RECORDS FOR THIS EXERCISE ▸
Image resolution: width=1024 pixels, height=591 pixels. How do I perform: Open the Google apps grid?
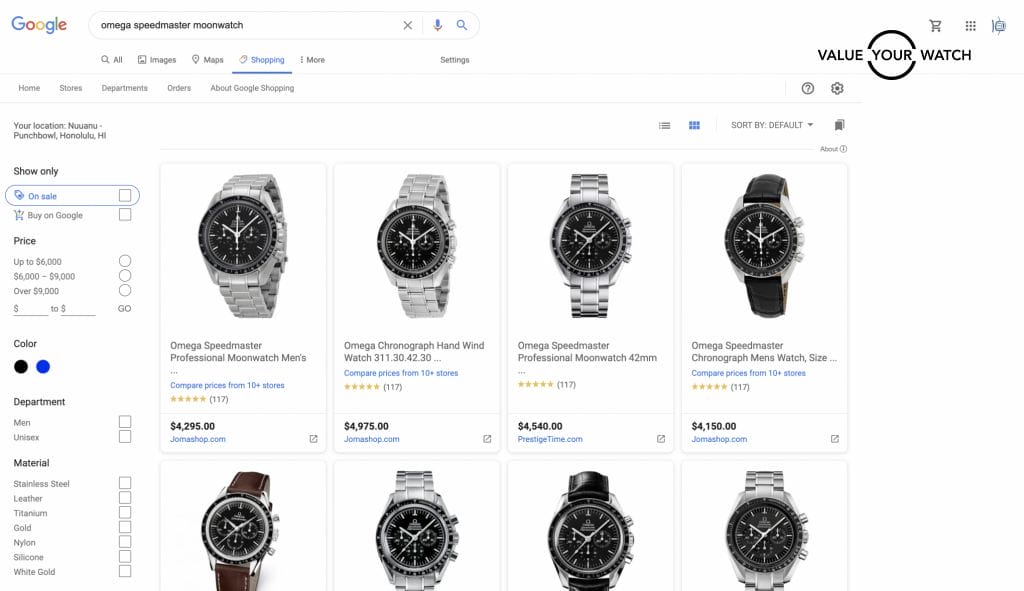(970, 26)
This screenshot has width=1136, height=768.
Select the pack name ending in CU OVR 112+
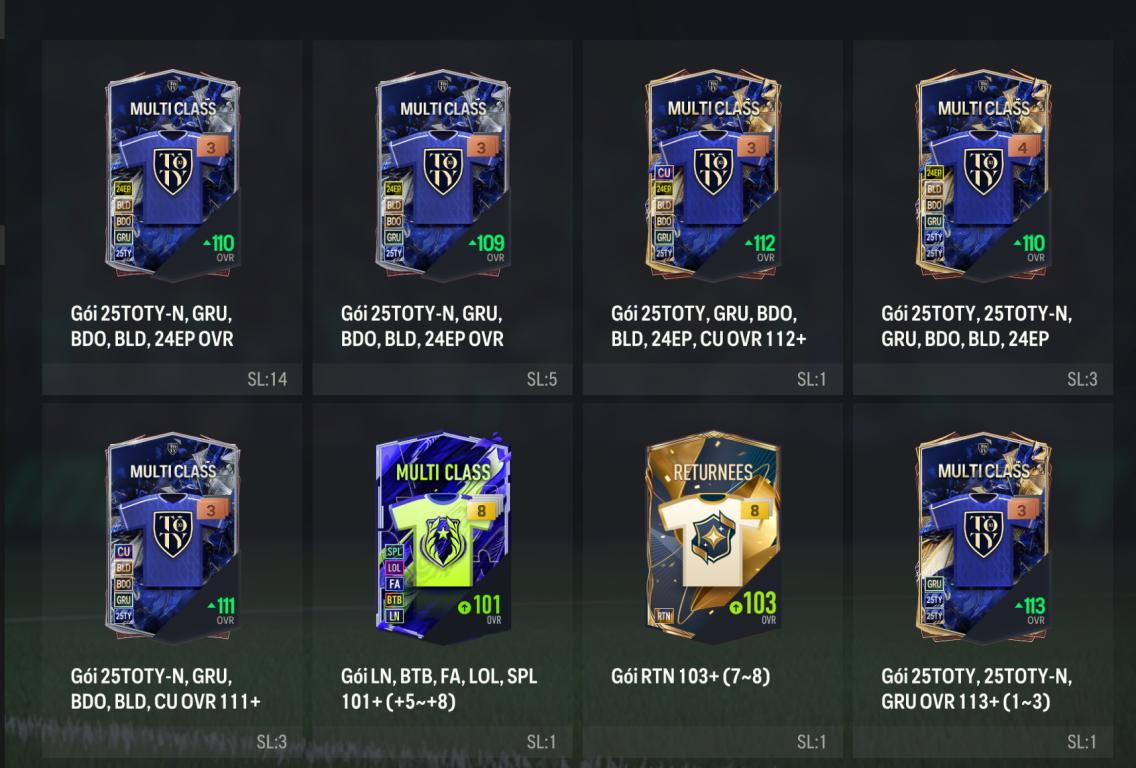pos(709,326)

EXERCISE ▸ The data above must be copied exactly. Leave out the pictures.

ANSWER ▸
Image resolution: width=1024 pixels, height=591 pixels. How do I perform: Open the Google apps grid?
(970, 26)
This screenshot has width=1136, height=768.
Select the pack name ending in CU OVR 112+
pos(709,326)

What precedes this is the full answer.